Thanks to the rise of DevOps, there has been a lot of focus on various forms of application lifecycle management (ALM) spanning multiple application development methodologies. But as IT organizations become more comfortable with multiple methodologies, it turns out they are not replacing one with another as much as simply trying to figure out where to employ one over another. That, in turn, is driving some consolidation across the ALM category.
CollabNet this week announced it is merging with VersionOne, a provider of an ALM framework optimized for agile application development. While CollabNet has made some forays into the space, historically its primary focus has been on waterfall methodologies commonly used across larger enterprise IT organizations. CollabNet CEO Flint Brenton says the goal now is to combine the best of the ALM tools provided by both companies to enable IT organizations to leverage agile and waterfall methodologies as they best see fit. In fact, he says the biggest ALM issue facing organizations today is the need to balance developing applications faster and the inherent risks associated with potentially moving too quickly.
Robert Holler, formerly the CEO of VersionOne, will assume the post of chief strategy officer for the combined company. He says there’s very little overlap between the two company’s product portfolios, and the one thing that will distinguish CollabNet going forward is an open approach to ALM that enables organizations to employ whatever tools they prefer. Instead of forcing organizations to rip and replace those tools, Holler says ALM frameworks need to foster collaboration rather than trying to impose a closed ALM environment. That environment also needs to be deployable on-premises or in the cloud, depending on the requirements of the customer.
Holler notes that once any segment of the IT industry reaches a certain level of maturity, consolidation is all but inevitable. The opportunity CollabNet has is providing an ALM environment that makes it possible to automatically package and deploy applications that includes strong version-control mechanisms. Those capabilities will become even more critically important as IT organizations expand usage of microservices based on, for example Kubernetes, alongside traditional virtual machine deployments across the enterprise. Accomplishing that goal will require a common management layer capable of spanning both environments, he says.

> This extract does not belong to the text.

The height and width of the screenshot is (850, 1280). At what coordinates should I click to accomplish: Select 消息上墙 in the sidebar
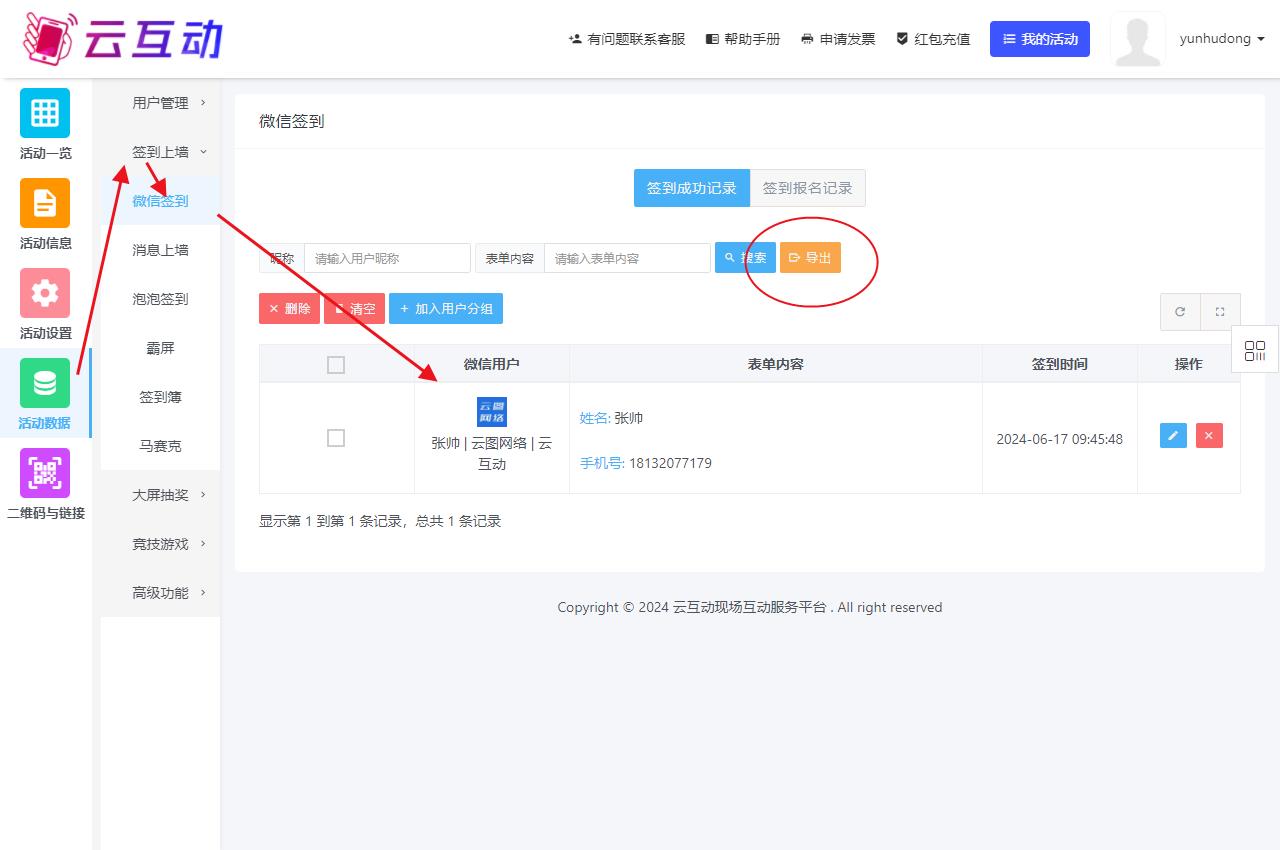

The combined companies have more than 20,000 customers. That number may not collectively represent the lion’s share of the ALM market, but it does make CollabNet a serious contender against a host of rivals that are both a lot older and larger. CollabNet’s challenge now is convincing customers of competitive organizations to switch to an ALM platform that CollabNet contends is a whole lot more flexible.
In the meantime, it’ll be interesting to wait and see if the combination of CollabNet and VersionOne will drive any additional acquisitions at a time when IT organizations are becoming a lot less religious about what type of application development methodology gets employed by who and when.